Preferably, one or two of the compounds of the invention are used,
more preferably, one of the compounds of the invention is used.
[0609] In a particularly preferred embodiment of the invention, the
above methods of treating or preventing one of the above mentioned
diseases comprise administering to a patient in need thereof a
therapeutically effective amount of one compound of the examples
according to the present invention.
[0610] The invention furthermore relates to a pharmaceutical
composition which comprises at least one of the compounds of the
invention together with at least one pharmaceutically acceptable
auxiliary.
[0611] Preferably, the pharmaceutical composition comprises one or
two of the compounds of the invention.

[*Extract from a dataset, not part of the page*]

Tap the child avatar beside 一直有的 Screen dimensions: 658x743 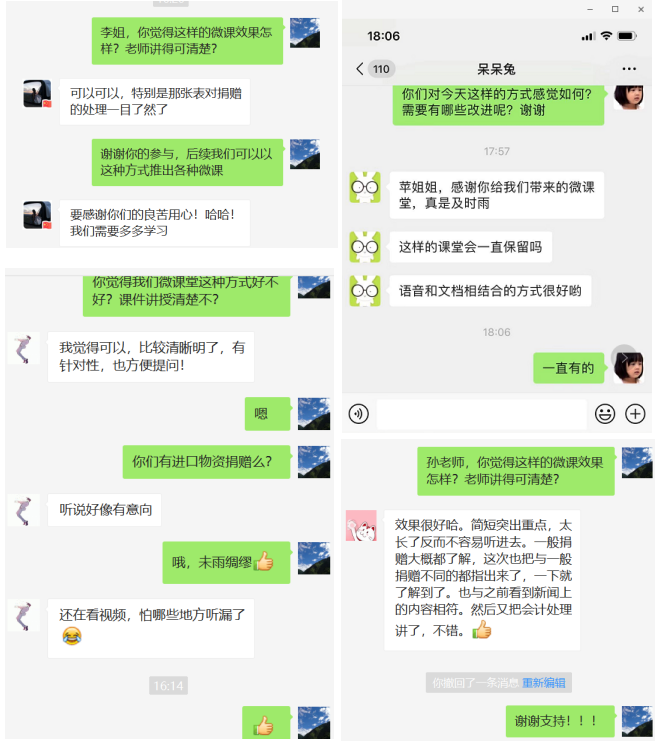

More preferably, the
pharmaceutical composition comprises one of the compounds of the
invention.
[0612] In a particularly preferred embodiment of the invention, the
pharmaceutical composition comprises a compound of the examples
according to the present invention together with at least one
pharmaceutically acceptable auxiliary.
[0613] The invention additionally relates to a pharmaceutical
composition comprising at least one of the compounds of the
invention, at least one pharmaceutically acceptable auxiliary and
at least one therapeutic agent selected from the group consisting
of corticosteroids, anticholinergics, beta-mimetics, lung
surfactants, endothelin antagonists, prostacyclins, calcium channel
blockers, beta-blockers, type 4 phosphodiesterase inhibitors,
antidepressants and antibiotics.
[0614] In this respect, the therapeutic agent includes the
corticosteroids, anticholinergics, beta-mimetics, lung surfactants,
endothelin antagonists, prostacyclins, calcium channel blockers,
beta-blockers, type 4 phosphodiesterase inhibitors, antidepressants
and antibiotics in form of the free compounds, the pharmaceutically
acceptable salts thereof, the pharmaceutically acceptable
derivatives thereof (e.g., but not limited to, ester derivatives),
the solvates thereof and the stereoisomers of the compounds, salts,
derivatives and solvates.
[0615] In a preferred embodiment, the pharmaceutical composition
comprises a compound of the invention in combination with a
corticosteroid. In a particularly preferred embodiment, the
pharmaceutical composition comprises:
[0616] a compound of the invention and budesonide,
[0617] a compound of the invention and fluticasone,
[0618] a compound of the invention and beclometasone,
[0619] a compound of the invention and triamcinolone acetonide,
or
[0620] a compound of the invention and ciclesonide.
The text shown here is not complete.